Seating Chart Generator
A custom GPT that builds classroom seating charts from IEP, 504, and behavior constraints, and explains every placement.
- Role
- Solo build with the ChatGPT Custom GPT Builder
- Year
- September 2025
- Status
- Live
- Links
- Open the GPT
- ChatGPT
- Custom GPT Builder
- Google Sheets

The problem
I had a class that year with a lot to track: multiple IEPs, several 504s, and a handful of students whose behavior plans included specific seating accommodations. Random seating, my usual default, wasn't an option. Some students couldn't sit next to each other. Some couldn't even sit where they could see each other. A few needed to be next to my desk so I could keep eyes on them; a few needed to be next to the door, either for scheduled accommodations or to manage their own regulation. The accommodations themselves weren't optional (they were written into legal documents), but the geometry of fitting them all into one room was on me.

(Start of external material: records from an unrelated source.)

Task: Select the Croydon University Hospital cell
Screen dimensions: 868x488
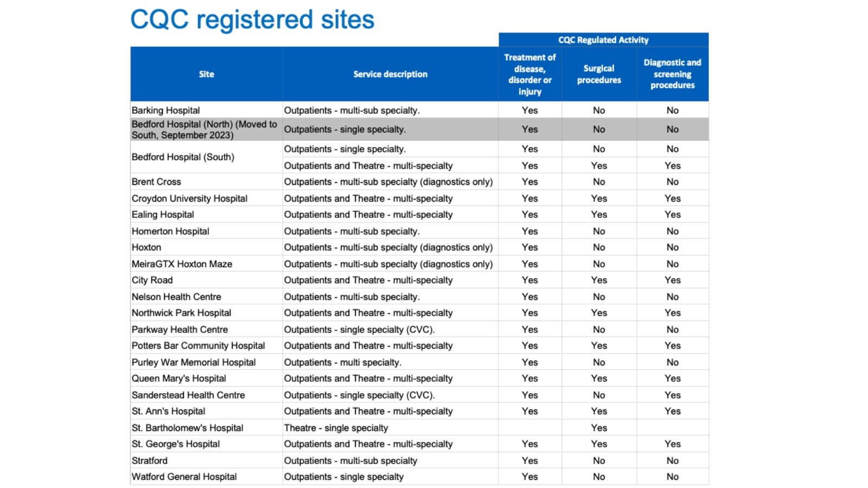Action: point(190,198)
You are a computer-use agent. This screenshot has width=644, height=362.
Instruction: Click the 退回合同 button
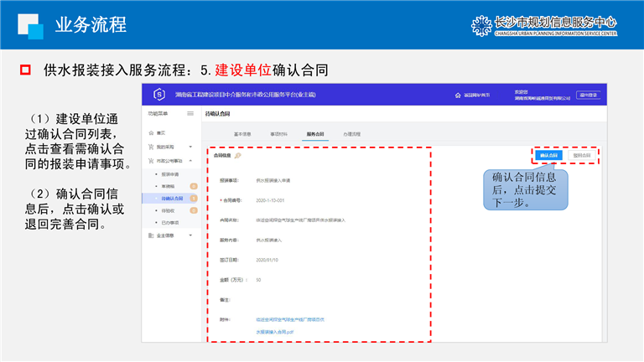pos(581,155)
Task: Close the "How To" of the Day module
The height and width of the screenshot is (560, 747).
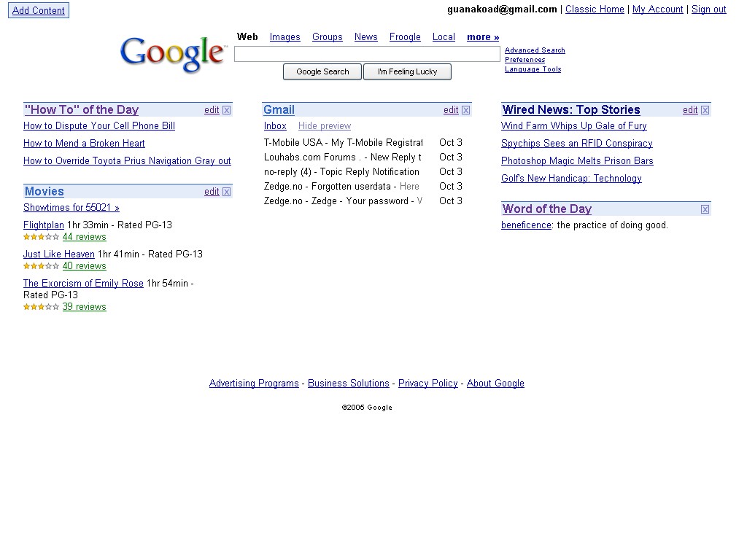Action: pyautogui.click(x=227, y=110)
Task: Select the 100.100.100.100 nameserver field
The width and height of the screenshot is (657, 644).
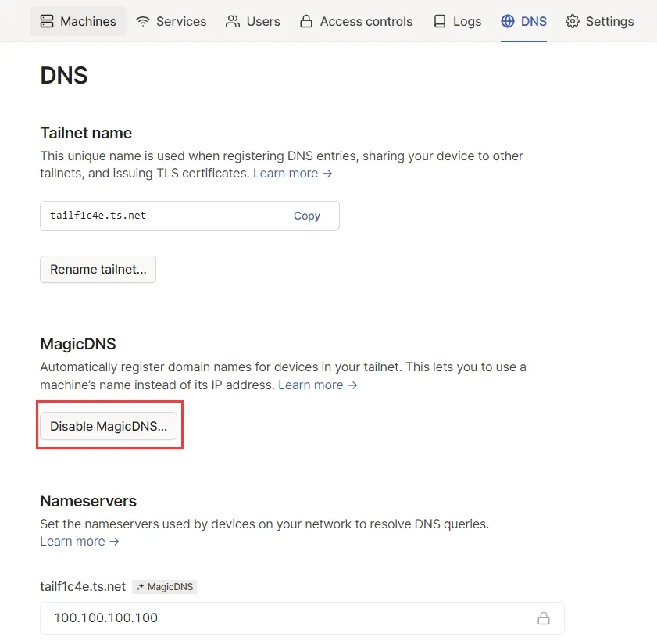Action: point(234,617)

A traditional seating chart, the kind you sketch on a sticky note at the back of the gradebook, couldn't hold all of that. I needed something that could take in every constraint, weigh which ones outranked which, and produce a chart I could actually defend if a parent or administrator asked why a student was sitting where they were.
What I built
A custom GPT, published on the ChatGPT store, that takes two spreadsheets as input and produces a seating chart with a written justification for every placement.
The first spreadsheet is the roster, one row per student, with columns for the constraints that matter: IEP-driven accommodations, 504 accommodations, behavior-plan separations, "must sit near teacher," "must sit near door," and softer preferences below those. The second spreadsheet is the classroom layout, where the desks are, where my desk is, where the door is, where the windows are. The GPT reads both, holds the constraints in working memory, and outputs a chart that places each student somewhere, followed by a sentence or two explaining why that student is in that seat.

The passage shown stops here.